══ Available data ══

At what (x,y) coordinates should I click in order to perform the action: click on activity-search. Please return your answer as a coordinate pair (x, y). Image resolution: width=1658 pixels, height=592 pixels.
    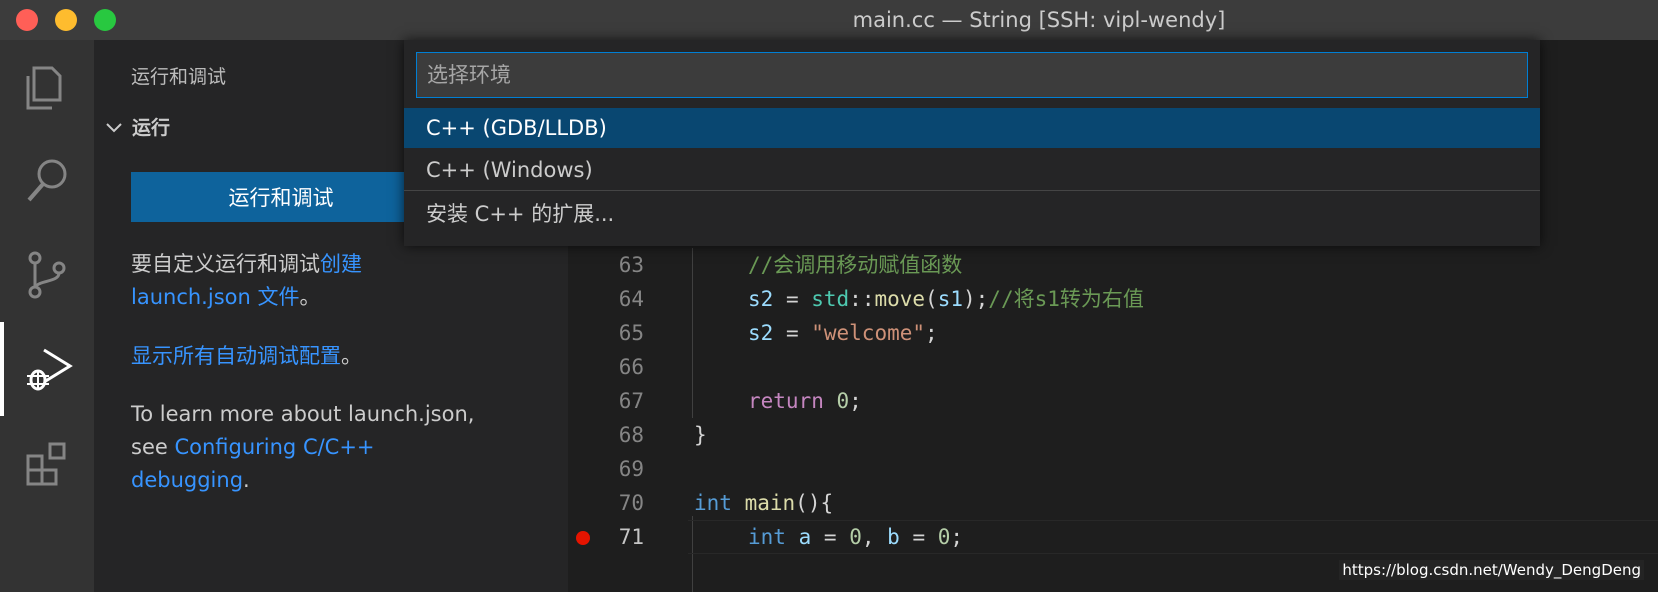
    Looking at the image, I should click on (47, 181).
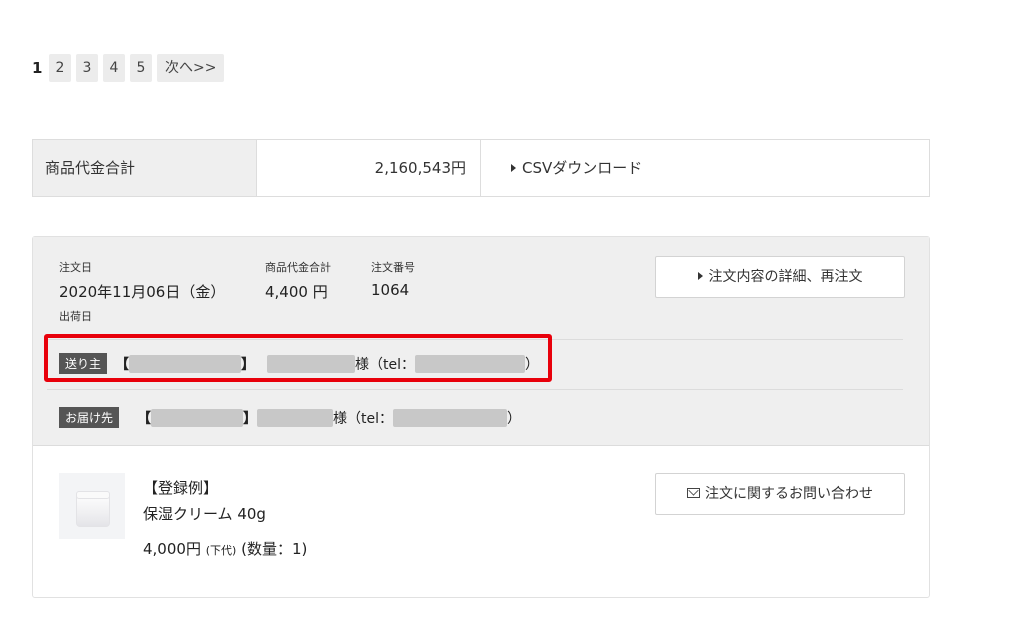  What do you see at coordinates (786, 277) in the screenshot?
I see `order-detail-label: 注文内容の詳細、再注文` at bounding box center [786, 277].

═══
══ Available data ══

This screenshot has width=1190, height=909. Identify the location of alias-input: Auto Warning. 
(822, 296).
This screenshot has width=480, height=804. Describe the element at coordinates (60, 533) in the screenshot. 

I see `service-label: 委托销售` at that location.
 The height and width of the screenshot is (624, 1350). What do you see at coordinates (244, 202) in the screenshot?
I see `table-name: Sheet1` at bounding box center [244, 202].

═══

Output the listing lines starting at the line containing "This screenshot has width=480, height=804." and ending at the line containing "center [244, 202].", both included, as a JSON list of strings with one string per line and blank lines omitted.

[
  "This screenshot has width=480, height=804. Describe the element at coordinates (60, 533) in the screenshot. ",
  "I see `service-label: 委托销售` at that location.",
  " The height and width of the screenshot is (624, 1350). What do you see at coordinates (244, 202) in the screenshot?",
  "I see `table-name: Sheet1` at bounding box center [244, 202]."
]